> [GOAL]: Reproduce the records below exactly, beginning with the line that contains "Task: Click the vertical" and continuing through the line that contains "[x=750, y=590]".

> [MATERIAL SUPPLIED]:
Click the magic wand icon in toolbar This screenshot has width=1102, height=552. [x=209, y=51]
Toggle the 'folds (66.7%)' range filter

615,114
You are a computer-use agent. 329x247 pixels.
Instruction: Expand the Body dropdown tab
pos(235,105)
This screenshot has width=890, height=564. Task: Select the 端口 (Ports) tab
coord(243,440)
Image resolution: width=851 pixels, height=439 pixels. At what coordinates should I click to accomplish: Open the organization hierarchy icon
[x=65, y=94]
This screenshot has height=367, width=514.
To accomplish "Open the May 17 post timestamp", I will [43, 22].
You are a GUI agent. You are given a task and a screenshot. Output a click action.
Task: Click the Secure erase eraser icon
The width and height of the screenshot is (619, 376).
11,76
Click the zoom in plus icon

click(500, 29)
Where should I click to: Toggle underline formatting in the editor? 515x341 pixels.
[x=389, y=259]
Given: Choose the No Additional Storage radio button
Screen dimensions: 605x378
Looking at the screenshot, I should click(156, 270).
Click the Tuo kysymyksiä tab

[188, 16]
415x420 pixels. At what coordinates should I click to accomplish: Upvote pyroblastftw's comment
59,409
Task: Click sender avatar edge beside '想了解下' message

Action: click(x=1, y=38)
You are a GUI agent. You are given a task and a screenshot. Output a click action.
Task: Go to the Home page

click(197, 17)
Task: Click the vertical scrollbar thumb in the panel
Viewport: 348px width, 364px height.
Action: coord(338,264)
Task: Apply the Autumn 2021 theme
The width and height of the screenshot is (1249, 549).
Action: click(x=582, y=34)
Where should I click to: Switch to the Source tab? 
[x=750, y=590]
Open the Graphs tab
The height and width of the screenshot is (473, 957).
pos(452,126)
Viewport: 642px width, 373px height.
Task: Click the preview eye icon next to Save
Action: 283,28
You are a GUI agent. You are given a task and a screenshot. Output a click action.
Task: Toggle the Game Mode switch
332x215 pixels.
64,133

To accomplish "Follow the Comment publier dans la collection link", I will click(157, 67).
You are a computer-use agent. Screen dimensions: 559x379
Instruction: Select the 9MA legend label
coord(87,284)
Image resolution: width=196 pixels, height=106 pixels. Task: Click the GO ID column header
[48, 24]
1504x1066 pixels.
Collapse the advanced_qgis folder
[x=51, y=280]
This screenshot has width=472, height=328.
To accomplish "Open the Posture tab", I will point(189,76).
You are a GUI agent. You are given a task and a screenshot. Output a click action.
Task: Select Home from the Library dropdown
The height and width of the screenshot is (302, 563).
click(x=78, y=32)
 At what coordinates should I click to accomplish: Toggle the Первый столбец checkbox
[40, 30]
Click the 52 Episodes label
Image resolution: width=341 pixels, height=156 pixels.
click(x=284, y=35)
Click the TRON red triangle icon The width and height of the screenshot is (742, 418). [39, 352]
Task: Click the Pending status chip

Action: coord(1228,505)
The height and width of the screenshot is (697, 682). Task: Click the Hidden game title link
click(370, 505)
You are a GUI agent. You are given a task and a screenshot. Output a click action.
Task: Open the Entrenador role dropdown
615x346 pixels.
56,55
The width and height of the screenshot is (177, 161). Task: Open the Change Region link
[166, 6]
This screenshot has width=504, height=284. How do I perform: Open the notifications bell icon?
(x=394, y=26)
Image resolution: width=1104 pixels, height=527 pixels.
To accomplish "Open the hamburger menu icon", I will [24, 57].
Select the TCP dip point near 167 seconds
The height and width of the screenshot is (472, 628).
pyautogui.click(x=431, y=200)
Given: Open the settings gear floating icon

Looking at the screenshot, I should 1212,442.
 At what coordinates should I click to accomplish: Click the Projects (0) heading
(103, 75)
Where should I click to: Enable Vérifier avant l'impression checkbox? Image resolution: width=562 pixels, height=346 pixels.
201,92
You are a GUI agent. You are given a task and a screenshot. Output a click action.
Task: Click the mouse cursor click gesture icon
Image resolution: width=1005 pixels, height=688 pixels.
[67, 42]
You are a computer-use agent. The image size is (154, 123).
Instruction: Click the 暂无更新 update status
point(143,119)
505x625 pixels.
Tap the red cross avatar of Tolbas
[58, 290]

> [SOLVED PROBLEM]:
Task: Click the vertical scrollbar thumb in the panel
Viewport: 348px width, 364px height.
Action: coord(338,264)
Task: Apply the Autumn 2021 theme
The width and height of the screenshot is (1249, 549).
Action: click(x=582, y=34)
Where should I click to: Switch to the Source tab? 
[x=750, y=590]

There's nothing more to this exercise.